AIRLINES in the UK are preparing messages for their websites warning customers about the risks of booking flights after March 2019.

The warnings will begin to appear in spring next year if the government has failed to break the deadlock in the ongoing Brexit negotiations.

It would affect tickets to EU destinations as well as up to 17 other countries, including the US, as flights to places like America are covered under current EU regulation.

If flights are grounded as a result of ‘no deal’, then airlines would compensate passengers for the cost of their flights.

But any extra costs usually covered by airlines based on EU regulations – like compensation – would not be paid out.

Air traffic in the EU is currently governed by the Single European Sky arrangement that allows planes to fly without restriction from one European country to another.

For things to continue as such, a new treaty will have to be agreed between the UK and the EU.

It comes a month after UK Chancellor Philip Hammond warned MPs that all air traffic could ‘theoretically’ stop the day after Brexit.

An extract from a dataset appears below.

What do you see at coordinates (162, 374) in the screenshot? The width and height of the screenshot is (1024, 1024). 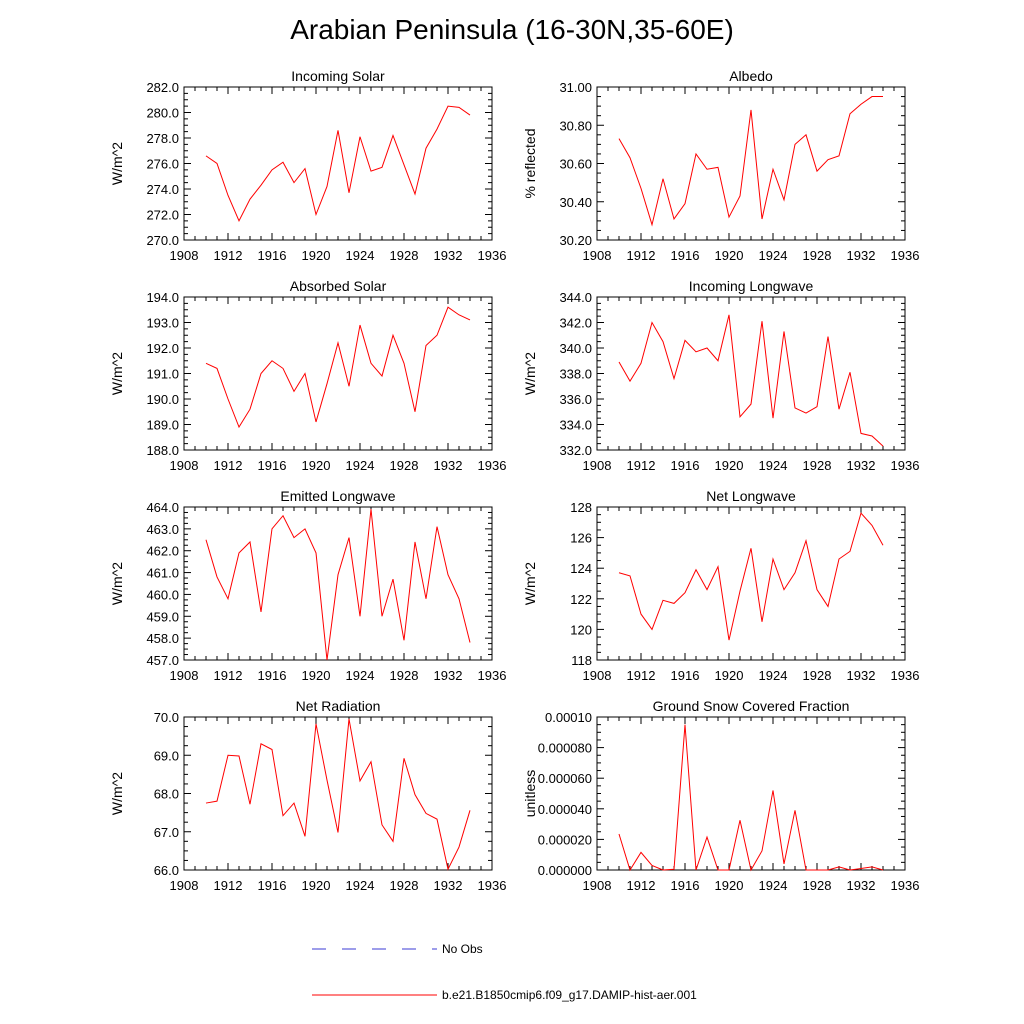 I see `y-tick-label: 191.0` at bounding box center [162, 374].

He said today during a select committee: “It is theoretically conceivable that in a no-deal scenario there will be no air traffic moving between the UK and European Union on March 29, 2019 – but I don’t think anyone seriously believes that is where we’ll get to.

“So there are a range of outcomes. What we will need to do at a point in time is determine what a realistic worst case scenario that we need to plan for and invest for.”

Airlines reportedly continue to be optimistic that a deal will be struck between Britain and the EU.

But there are concerns the government won’t approve an aviation deal if it has to abide by certain European Courts of Justice rulings.